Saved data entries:
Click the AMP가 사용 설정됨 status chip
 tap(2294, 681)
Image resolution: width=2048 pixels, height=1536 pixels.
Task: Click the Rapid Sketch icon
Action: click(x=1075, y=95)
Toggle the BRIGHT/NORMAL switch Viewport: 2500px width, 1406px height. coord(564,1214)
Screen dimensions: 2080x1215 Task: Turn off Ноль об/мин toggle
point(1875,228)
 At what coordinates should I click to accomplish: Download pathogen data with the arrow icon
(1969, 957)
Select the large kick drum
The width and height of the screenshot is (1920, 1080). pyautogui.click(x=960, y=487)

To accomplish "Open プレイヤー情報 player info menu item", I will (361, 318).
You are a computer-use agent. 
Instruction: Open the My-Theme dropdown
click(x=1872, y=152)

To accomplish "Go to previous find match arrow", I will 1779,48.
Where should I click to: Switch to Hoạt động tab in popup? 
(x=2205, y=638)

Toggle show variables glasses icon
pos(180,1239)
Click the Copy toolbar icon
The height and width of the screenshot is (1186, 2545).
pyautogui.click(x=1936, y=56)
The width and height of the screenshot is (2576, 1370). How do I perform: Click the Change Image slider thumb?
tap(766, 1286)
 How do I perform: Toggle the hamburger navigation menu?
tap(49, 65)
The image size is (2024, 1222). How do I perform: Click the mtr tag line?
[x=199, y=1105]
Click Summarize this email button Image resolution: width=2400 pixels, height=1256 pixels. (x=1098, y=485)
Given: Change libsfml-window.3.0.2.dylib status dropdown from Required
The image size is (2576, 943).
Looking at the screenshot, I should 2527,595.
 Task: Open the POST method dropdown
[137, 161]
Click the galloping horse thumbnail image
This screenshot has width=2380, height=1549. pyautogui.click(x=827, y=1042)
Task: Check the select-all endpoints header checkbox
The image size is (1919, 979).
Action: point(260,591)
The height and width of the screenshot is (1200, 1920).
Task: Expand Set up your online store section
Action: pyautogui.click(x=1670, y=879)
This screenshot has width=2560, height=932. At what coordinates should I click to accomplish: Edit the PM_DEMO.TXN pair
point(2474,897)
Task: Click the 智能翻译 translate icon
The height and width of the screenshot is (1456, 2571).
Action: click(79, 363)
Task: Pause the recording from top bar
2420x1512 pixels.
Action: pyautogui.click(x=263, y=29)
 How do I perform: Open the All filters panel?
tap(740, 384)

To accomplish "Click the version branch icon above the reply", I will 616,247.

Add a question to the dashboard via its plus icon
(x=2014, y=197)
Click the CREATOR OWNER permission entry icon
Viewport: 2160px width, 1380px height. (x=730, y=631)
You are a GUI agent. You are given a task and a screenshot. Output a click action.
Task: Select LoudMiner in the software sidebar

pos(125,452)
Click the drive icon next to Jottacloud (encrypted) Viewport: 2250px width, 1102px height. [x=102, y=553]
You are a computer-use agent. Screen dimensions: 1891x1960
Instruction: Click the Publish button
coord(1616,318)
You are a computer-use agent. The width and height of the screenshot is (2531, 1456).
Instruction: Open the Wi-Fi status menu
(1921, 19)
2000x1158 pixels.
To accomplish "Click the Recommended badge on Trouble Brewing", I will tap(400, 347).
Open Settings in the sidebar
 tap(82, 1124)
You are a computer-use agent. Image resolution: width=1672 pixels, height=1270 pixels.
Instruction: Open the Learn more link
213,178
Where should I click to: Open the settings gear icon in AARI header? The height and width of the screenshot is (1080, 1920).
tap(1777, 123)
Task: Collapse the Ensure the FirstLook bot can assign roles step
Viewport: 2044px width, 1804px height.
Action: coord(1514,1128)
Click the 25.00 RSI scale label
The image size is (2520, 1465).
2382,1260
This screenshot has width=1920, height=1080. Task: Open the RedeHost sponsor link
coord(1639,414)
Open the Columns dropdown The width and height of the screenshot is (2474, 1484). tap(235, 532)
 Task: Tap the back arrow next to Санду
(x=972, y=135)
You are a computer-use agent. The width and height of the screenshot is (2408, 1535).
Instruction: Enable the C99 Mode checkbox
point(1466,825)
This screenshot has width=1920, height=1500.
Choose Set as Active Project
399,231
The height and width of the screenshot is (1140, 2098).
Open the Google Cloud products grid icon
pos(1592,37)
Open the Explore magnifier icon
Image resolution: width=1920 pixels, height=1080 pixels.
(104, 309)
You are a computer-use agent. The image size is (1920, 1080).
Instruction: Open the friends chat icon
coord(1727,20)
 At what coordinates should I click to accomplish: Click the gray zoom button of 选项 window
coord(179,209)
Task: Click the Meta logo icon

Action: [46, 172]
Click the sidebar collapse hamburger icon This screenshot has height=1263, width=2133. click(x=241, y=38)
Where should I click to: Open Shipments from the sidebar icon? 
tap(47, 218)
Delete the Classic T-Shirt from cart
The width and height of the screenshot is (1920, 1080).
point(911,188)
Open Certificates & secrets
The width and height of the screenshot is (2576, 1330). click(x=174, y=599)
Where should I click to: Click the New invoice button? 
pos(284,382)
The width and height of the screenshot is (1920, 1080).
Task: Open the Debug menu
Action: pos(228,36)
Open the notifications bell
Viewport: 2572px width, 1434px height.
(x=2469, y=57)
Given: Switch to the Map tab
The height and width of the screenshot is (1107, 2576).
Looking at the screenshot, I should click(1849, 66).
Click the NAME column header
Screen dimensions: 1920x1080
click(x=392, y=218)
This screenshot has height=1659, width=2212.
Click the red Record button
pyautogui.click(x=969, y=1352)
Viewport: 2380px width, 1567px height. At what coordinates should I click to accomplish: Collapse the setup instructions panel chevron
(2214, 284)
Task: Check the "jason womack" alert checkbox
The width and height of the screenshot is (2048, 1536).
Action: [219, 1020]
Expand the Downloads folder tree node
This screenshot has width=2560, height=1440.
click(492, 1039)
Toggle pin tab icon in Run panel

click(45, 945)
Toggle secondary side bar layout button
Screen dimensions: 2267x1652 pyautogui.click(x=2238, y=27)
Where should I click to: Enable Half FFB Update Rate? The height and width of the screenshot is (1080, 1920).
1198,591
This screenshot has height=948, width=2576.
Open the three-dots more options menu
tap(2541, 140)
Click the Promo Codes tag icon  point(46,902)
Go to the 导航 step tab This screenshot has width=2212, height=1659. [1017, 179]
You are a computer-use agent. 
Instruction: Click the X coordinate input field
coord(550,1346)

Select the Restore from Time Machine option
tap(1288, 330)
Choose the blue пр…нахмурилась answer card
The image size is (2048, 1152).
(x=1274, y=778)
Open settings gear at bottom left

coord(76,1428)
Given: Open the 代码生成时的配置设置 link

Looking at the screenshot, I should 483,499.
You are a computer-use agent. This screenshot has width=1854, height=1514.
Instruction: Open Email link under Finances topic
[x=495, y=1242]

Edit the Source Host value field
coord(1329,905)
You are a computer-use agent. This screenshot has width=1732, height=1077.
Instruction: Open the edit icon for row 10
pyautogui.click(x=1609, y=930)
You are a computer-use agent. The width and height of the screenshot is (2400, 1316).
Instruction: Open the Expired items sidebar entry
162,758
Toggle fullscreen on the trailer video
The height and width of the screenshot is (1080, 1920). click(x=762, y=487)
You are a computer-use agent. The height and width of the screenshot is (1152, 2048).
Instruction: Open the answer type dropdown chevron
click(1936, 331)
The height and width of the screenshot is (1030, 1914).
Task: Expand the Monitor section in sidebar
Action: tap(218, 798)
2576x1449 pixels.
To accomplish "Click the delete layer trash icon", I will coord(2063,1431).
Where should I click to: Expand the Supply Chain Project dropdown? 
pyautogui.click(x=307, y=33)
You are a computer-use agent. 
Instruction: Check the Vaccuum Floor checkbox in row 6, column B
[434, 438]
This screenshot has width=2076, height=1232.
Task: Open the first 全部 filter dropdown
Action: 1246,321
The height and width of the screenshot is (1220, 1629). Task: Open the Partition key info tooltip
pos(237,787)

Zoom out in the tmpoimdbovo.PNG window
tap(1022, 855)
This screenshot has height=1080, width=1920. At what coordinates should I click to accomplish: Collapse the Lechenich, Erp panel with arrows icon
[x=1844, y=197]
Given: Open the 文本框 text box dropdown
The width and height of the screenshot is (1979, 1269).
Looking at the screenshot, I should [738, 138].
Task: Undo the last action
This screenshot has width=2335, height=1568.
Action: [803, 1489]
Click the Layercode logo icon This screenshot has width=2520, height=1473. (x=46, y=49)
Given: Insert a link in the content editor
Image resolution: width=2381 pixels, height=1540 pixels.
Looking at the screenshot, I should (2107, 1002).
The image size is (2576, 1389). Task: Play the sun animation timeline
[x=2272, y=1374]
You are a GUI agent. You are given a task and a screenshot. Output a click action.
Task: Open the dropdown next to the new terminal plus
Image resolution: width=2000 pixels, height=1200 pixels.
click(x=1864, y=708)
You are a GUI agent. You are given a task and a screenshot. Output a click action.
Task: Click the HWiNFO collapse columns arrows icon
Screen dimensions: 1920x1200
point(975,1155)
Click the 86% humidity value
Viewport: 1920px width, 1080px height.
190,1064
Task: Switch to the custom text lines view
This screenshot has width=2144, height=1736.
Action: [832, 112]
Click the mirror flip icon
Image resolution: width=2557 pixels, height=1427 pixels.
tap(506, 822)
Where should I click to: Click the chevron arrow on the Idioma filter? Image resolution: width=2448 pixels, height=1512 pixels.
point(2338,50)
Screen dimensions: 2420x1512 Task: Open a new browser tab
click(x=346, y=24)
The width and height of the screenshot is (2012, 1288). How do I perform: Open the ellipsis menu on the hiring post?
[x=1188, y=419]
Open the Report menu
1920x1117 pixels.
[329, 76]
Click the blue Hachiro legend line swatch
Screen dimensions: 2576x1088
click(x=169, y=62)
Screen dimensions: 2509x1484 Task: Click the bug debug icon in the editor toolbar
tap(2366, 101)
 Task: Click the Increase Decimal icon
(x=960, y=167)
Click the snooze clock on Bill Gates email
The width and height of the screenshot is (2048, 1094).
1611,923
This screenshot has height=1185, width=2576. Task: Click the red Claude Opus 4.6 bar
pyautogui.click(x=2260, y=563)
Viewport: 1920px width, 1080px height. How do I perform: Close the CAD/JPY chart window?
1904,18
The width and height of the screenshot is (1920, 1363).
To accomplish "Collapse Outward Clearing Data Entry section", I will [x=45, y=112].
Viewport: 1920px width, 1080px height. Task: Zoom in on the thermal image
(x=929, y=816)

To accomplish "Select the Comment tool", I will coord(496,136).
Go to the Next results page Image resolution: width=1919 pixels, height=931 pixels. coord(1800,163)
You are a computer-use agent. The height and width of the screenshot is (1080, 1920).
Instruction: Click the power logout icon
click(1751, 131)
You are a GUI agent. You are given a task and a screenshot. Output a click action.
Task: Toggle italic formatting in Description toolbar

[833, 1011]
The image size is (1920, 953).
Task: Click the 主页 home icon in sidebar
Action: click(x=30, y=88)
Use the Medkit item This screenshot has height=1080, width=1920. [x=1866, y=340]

▶ EXERCISE AIM
Identify each line in the entries with the word "will" and copy it.

▶ SOLUTION FOR THIS EXERCISE
To accomplish "Open プレイヤー情報 player info menu item", I will (361, 318).
To accomplish "Go to previous find match arrow", I will 1779,48.
To accomplish "Click the version branch icon above the reply", I will 616,247.
To accomplish "Click the Recommended badge on Trouble Brewing", I will tap(400, 347).
To accomplish "Click the delete layer trash icon", I will coord(2063,1431).
To accomplish "Collapse Outward Clearing Data Entry section", I will [x=45, y=112].
To accomplish "Select the Comment tool", I will coord(496,136).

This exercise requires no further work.